Document extract:
+++

Apparatus for measuring the finite load-deformation behavior of a sheet of epithelial cells cultured on a mesoscopic freestanding elastomer membrane.

Details are given for the design, calibration, and operation of an apparatus for measuring the finite load-deformation behavior of a sheet of living epithelial cells cultured on a mesoscopic freestanding elastomer membrane, 10 microm thick and 5 mm in diameter. Although similar in concept to bulge tests used to investigate the mechanical properties of micromachined thin films, cell-elastomer composite diaphragm inflation tests pose a unique set of experimental challenges. Composite diaphragm (CD) specimens are extremely compliant (E<50 kPa), experience large displacements when subject to small inflation pressures (approximately 100 Pa), and must be continuously immersed in a bath of liquid culture medium during the acquisition of load-deformation measurements. Given these considerations, we have constructed an inflation apparatus consisting of an air-piston-cylinder pump integrated with a modular specimen mounting fixture that constitutes a horizontally semi-infinite reservoir of liquid culture medium. In a deformation-controlled inflation test, pressurized air is used to inflate a CD specimen into the liquid reservoir with minimum disturbance of the liquid-air interface. Piston displacements and absolute pump chamber air pressures are utilized as feedback to cycle the displaced (or inflated) CD volume V in a 0.05 Hz triangular or sinusoidal wave form (V(MIN)=0 microl, V(MAX)<or=40 microl) while simultaneously recording the inflation pressure acting at the fixed boundary of the specimen, p(r=a). Using a carefully prescribed six-cycle inflation test protocol, the apparatus is shown to be capable of measuring the [V, p(r=a)] inflation response of a cell-elastomer CD with random uncertainties estimated at +/-0.45 microl and +/-2.5 Pa, respectively.

+++

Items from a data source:
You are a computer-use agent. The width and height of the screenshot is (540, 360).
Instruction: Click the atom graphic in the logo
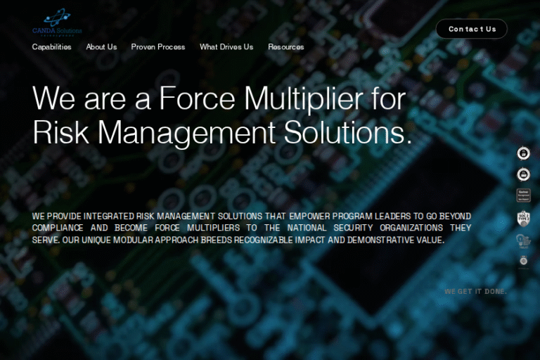click(x=57, y=16)
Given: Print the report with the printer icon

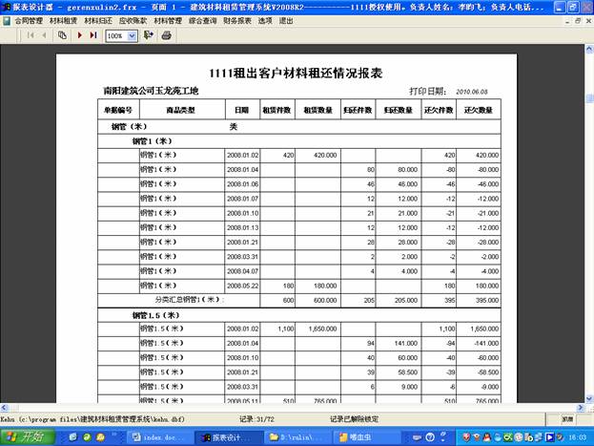Looking at the screenshot, I should coord(166,35).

+++

Task instructions:
In the text on the inflation apparatus, at what frequency is the inflated volume cycled?

Answer section:
0.05 Hz